Even in cloud environments, you likely will continue to manage provisioning and administration for employees, and potentially customers. At the very least, you will want oversight into what your cloud partner is doing and have executive dashboards to track service utilization, permissions, and more.
For years, companies have been using specialty management tools for their on-premises voice and unified communications deployments. As they move to cloud services, the need for management and monitoring tools continues, even though the emphasis may be on different tasks.

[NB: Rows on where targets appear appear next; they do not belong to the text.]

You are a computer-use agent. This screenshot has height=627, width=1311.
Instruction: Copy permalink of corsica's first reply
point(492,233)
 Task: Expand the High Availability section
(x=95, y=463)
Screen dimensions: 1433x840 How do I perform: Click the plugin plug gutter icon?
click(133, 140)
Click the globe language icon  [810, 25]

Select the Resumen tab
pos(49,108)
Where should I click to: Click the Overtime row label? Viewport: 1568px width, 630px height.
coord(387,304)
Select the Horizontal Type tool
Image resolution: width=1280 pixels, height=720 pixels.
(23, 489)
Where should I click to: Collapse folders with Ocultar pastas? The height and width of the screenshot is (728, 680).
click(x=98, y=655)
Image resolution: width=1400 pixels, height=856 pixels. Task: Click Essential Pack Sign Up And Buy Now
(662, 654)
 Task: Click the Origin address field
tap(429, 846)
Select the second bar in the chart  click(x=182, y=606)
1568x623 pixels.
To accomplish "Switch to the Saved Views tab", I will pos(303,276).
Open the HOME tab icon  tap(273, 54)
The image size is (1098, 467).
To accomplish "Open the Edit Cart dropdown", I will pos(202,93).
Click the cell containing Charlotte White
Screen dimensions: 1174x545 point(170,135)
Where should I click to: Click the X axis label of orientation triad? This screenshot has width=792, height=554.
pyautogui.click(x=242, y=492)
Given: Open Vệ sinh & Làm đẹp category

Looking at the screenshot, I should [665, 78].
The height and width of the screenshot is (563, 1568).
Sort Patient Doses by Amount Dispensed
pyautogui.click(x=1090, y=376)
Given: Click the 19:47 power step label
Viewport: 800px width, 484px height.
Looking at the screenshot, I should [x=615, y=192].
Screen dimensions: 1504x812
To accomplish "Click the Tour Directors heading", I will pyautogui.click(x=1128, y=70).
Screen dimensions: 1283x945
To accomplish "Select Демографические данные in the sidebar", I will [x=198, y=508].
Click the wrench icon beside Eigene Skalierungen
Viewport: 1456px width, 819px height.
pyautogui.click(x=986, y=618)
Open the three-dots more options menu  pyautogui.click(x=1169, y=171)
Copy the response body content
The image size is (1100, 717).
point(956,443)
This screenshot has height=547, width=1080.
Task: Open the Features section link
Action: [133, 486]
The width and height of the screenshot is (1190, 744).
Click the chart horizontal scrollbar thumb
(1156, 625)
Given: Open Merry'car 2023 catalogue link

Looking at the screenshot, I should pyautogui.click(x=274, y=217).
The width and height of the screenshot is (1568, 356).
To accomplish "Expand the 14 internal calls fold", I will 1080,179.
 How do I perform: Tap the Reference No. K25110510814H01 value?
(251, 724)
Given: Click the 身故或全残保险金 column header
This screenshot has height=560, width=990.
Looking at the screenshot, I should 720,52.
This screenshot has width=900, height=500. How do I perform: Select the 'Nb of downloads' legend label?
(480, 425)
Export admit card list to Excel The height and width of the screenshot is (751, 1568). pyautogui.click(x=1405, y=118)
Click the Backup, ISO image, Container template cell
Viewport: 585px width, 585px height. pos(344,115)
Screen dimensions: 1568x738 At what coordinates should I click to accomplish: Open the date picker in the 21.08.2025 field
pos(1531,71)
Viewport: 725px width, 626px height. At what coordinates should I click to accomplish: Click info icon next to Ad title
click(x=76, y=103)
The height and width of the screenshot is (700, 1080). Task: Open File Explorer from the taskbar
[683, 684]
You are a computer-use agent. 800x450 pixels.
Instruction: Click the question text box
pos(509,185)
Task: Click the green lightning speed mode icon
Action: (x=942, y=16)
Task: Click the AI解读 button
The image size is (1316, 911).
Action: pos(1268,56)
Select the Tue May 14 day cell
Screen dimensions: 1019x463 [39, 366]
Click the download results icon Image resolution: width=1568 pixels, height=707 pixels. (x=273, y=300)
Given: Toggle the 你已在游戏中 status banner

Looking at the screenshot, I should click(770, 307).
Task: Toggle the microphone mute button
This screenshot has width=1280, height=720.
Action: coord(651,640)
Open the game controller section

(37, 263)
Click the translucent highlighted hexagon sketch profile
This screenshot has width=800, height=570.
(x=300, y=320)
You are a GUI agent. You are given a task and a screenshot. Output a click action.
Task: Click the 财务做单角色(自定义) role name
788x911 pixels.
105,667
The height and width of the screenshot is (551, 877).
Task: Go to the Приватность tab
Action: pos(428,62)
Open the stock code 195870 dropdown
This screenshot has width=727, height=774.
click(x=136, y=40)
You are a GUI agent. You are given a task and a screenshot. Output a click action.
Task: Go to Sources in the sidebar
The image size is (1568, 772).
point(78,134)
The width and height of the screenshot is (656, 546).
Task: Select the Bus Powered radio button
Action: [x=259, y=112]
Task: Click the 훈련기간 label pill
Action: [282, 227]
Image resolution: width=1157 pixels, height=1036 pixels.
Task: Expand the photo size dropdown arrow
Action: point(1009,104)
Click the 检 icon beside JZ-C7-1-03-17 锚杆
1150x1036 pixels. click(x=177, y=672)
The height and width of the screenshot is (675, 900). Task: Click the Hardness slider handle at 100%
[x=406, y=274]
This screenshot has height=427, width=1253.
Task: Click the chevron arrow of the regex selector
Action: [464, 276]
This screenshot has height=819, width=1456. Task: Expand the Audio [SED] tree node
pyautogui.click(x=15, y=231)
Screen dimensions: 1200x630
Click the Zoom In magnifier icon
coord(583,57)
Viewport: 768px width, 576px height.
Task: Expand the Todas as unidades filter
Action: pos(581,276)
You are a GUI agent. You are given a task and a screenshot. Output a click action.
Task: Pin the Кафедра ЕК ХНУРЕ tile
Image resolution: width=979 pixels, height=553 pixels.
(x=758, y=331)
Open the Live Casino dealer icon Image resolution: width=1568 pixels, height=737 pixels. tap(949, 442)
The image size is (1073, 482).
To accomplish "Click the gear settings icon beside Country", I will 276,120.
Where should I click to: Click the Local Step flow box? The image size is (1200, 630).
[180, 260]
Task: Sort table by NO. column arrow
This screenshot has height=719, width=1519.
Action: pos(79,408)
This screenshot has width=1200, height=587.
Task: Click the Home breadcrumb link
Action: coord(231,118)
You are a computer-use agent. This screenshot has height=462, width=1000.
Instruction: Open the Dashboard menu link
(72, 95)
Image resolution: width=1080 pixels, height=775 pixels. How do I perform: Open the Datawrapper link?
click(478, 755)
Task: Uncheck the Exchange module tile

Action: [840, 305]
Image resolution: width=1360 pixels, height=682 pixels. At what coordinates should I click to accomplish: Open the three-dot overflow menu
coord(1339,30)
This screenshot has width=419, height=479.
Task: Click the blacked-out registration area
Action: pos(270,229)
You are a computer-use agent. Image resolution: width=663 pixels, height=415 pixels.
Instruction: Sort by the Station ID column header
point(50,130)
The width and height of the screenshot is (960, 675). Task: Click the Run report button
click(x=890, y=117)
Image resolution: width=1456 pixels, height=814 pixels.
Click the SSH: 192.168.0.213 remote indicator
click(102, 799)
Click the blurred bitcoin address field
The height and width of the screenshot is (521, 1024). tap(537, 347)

Organizations using specialty tools for their cloud services use them for both performance management (67.5%) and administration management (55.8%), according to Nemertes 2019-20 Workplace Collaboration research study.
Cloud Management Tasks
Organizations rely on specialty tools for a variety of performance- and administration-related functions (see figure below), including the following:
Monitor network performance
The network becomes even more important when all of the workplace collaboration apps and routing instructions reside in the cloud vs. on-premises. Using a third-party, objective tool provides insight to the performance of the cloud provider’s network, as well as the last mile, to determine what may be causing any performance degradation.
Reporting
Whether on-premises, hybrid, or in the cloud, reporting is important on many levels. Real-time reports highlight when a problem is occurring, or when conditions are right for a problem to occur. Historical reports show trending. For example, is performance getting better or worse in the cloud? What apps are performing best and worst?
Validate business metrics
When IT and business leaders can enter business metrics, such as revenue per hour, they can determine the true cost of any downtime. They also can showcase increased sales because of new, integrated, cloud UC apps, or document busiest hours of a contact center to justify staffing.
SLA verification
If cloud providers guarantee certain service levels, you want independent verification that they’re meeting those agreements. Specialty tools do that, with documentation should the cloud provider try to dispute the claim.
Manage voice performance
Regardless of all the non-voice communications apps available now, expectations for clear, reliable voice calls remain. If a sales executive is on a voice call or video conference with a key customer or prospect, performance needs to be flawless. Having real-time monitoring available helps the support team see if the problem is with the cloud provider, the last mile, the user’s endpoint, or a local switch failure so resolution can happen swiftly
Track user adoption
We want employees to use the communications applications available, so it’s important to track what they’re using—and not using. Internal marketing initiatives can focus on under-utilized areas to reap the benefits of the apps and justify spending.
Additionally, whether in the cloud or on-premises, IT administrators must still onboard new employees and administer any policies or changes that take place as they change positions and permissions.
Moving to the cloud doesn’t mean an end to management and monitoring. Sure, there are day-to-day, break/fix functions that internal staff won’t address anymore. But by leveraging reporting and performance monitoring, IT staffs can make the workplace collaboration apps more valuable to the company.